Bab 12 Terungkapnya Kebenaran
Bab 12 Terungkapnya Kebenaran
Aku melihat Ayah memeluk dan mencium mesra ibuku. Dalam hatiku, aku sangat merindukan mereka berdua. Aku menginginkan pasangan hidup seperti Ayahku. Pasangan yang selalu ada dalam setiap suka dan dukaku. Dia yang selalu mendampingiku saat tersulit dalam hidupku, bukan seperti Matt yang telah mengkhianatiku.
"Cleo, aku juga pamit sebentar ya. Ada banyak tugas menantiku hari ini."
"Baiklah Helios, terimakasih banyak karena kau telah banyak menemaniku disaat tersulit dalam hidupku."
Helios tersenyum dan membelai lembut kepalaku, "Jangan sedih lagi, disini masih banyak orang-orang yang menyayangimu. Oh ya, aku akan memberimu sebuah telepon Cleo."
"Telepon? Untuk apa telepon itu Helios?"
"Untuk menghubungiku, saat aku sedang jauh dan tidak bisa mendengar suara hatimu."
"Suara hatiku? Jadi kau bisa mendengar suara hatiku selama ini?"
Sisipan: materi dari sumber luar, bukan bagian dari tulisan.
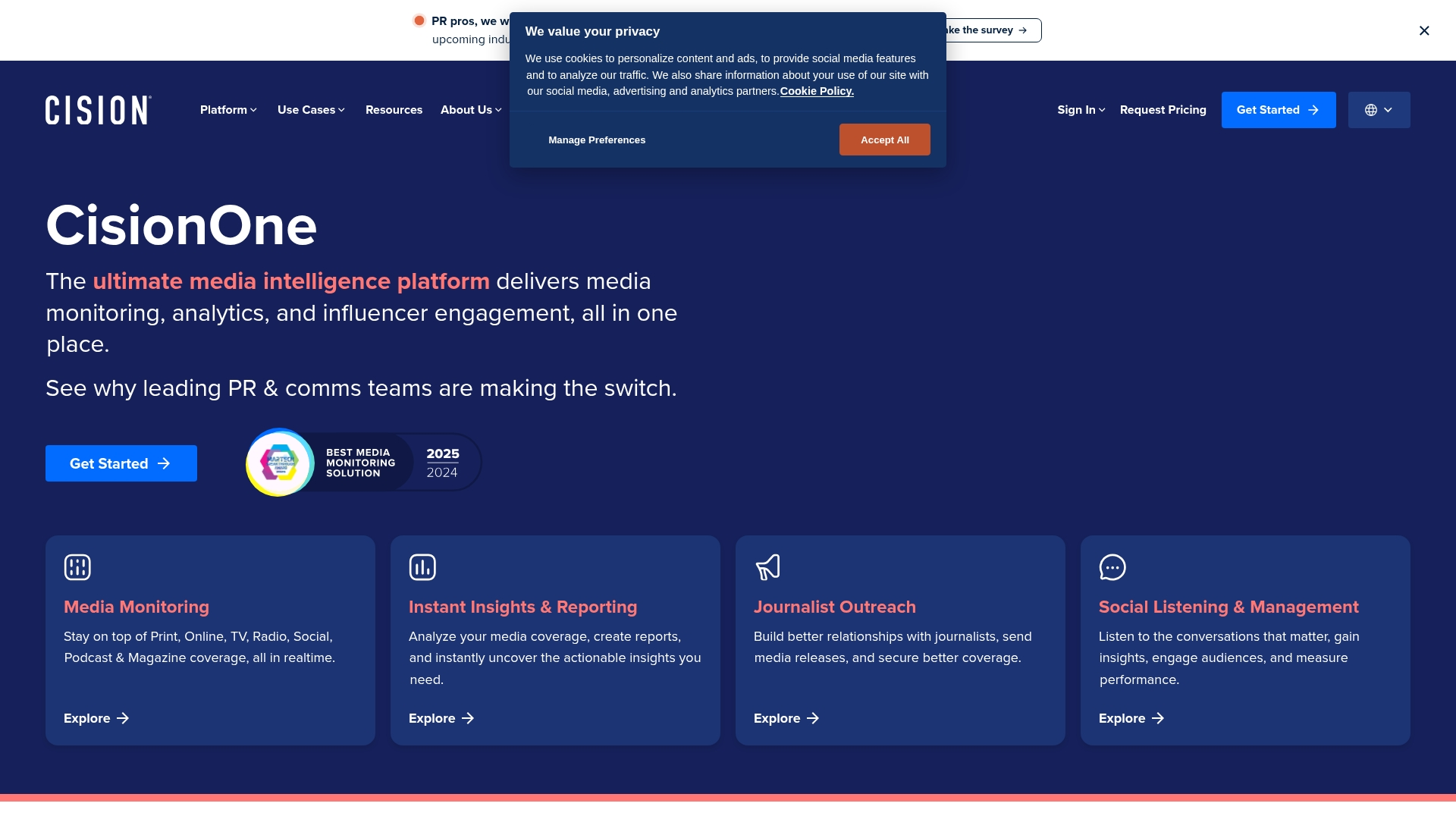
Task: Click the Cision logo
Action: 99,110
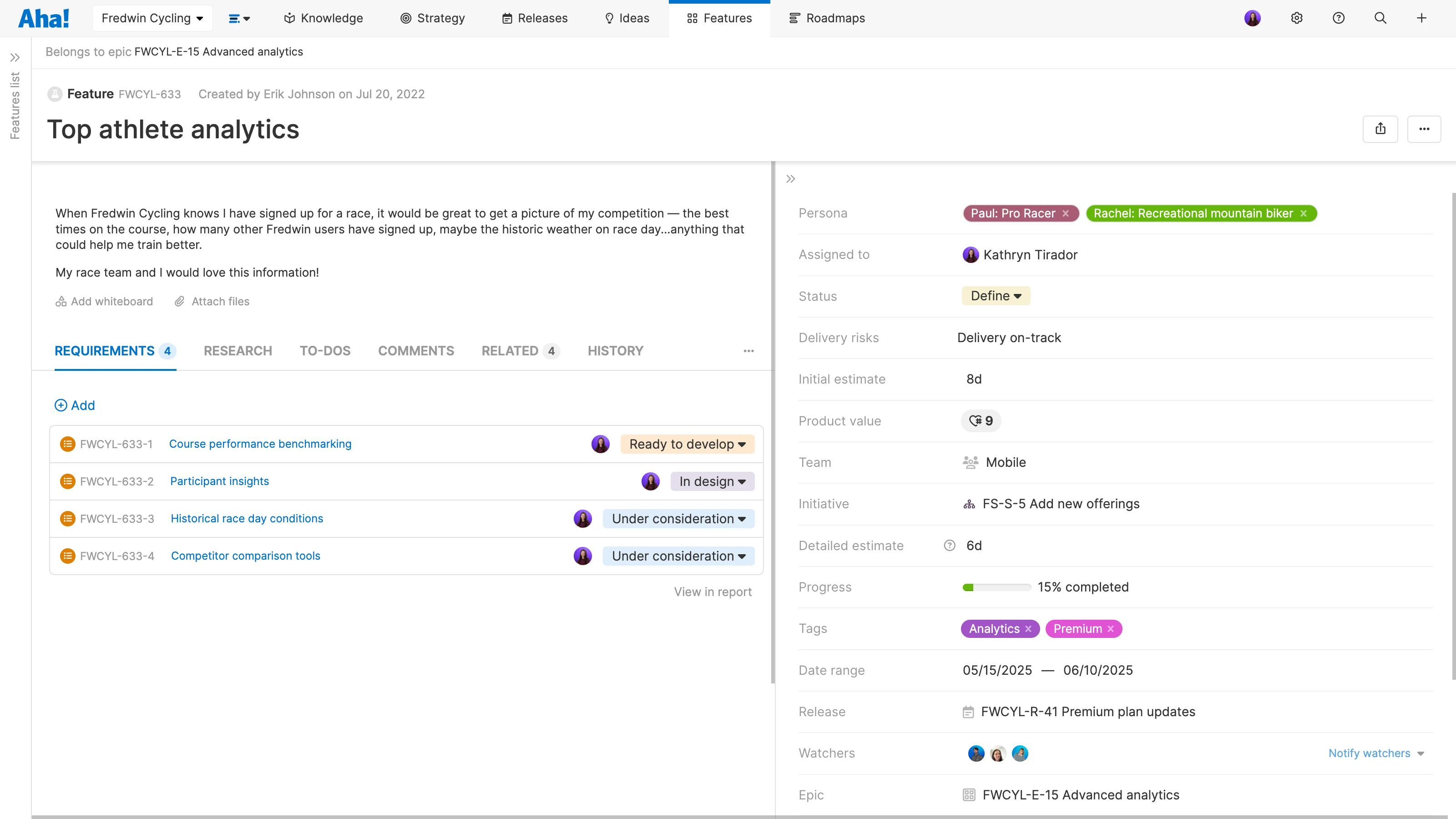Click Notify watchers
Screen dimensions: 1456x819
[x=1369, y=753]
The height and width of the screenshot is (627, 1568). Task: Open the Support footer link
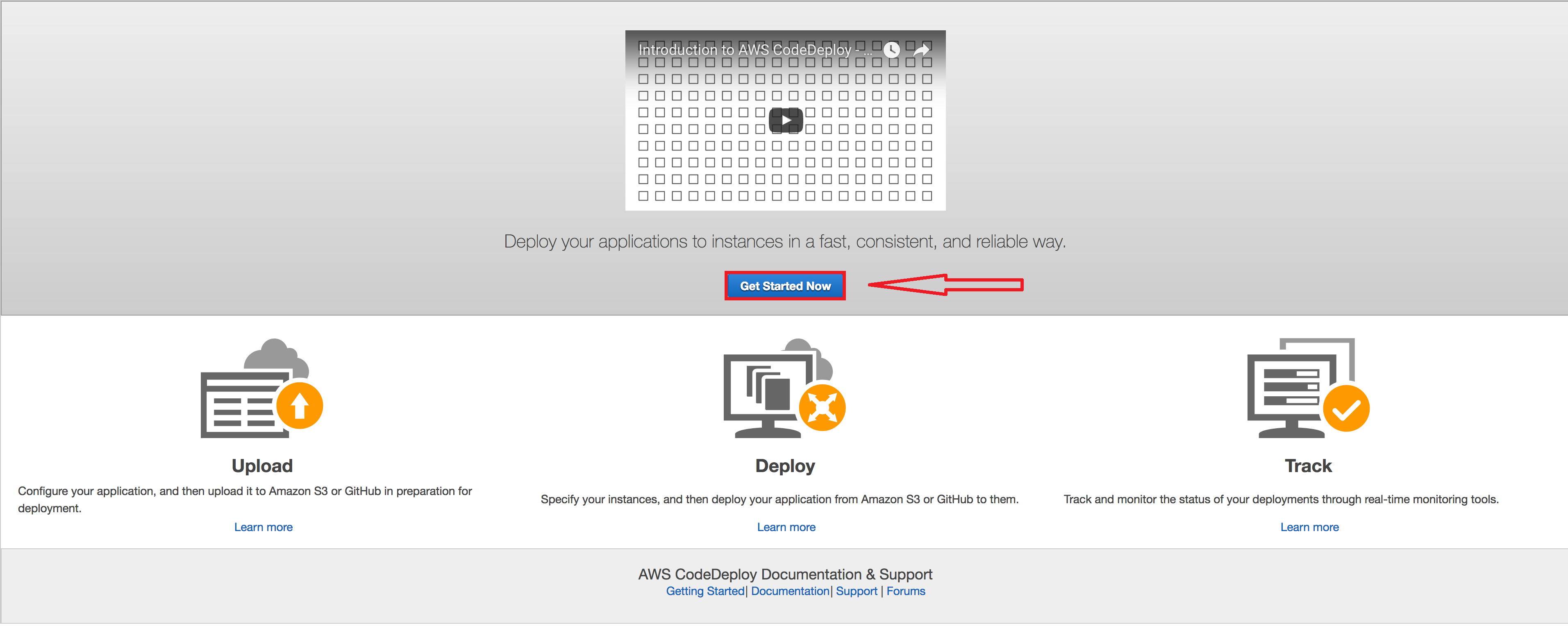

"Tentu saja bisa. Maka dari itu, kemarin aku bisa langsung muncul dihadapanmu saat kau berada di apartemen Lucy. Tapi, jika aku sedang bertugas aku tidak akan fokus dan tidak akan bisa mendengar suara hatimu jika memanggilku. Makanya aku memberimu telepon ini."
"Aku malu sekali Helios. Kenapa kau baru mengatakan hal ini padaku?"
"Kenapa malu? Tidak ada yang perlu kau takutkan padaku. Aku tidak akan pernah memberitahukan isi hatimu kepada siapapun."
"Tetap saja aku malu. Aku malu justru karena kau bisa mendengar suara hatiku Helios, kalau itu orang lain justru aku lega."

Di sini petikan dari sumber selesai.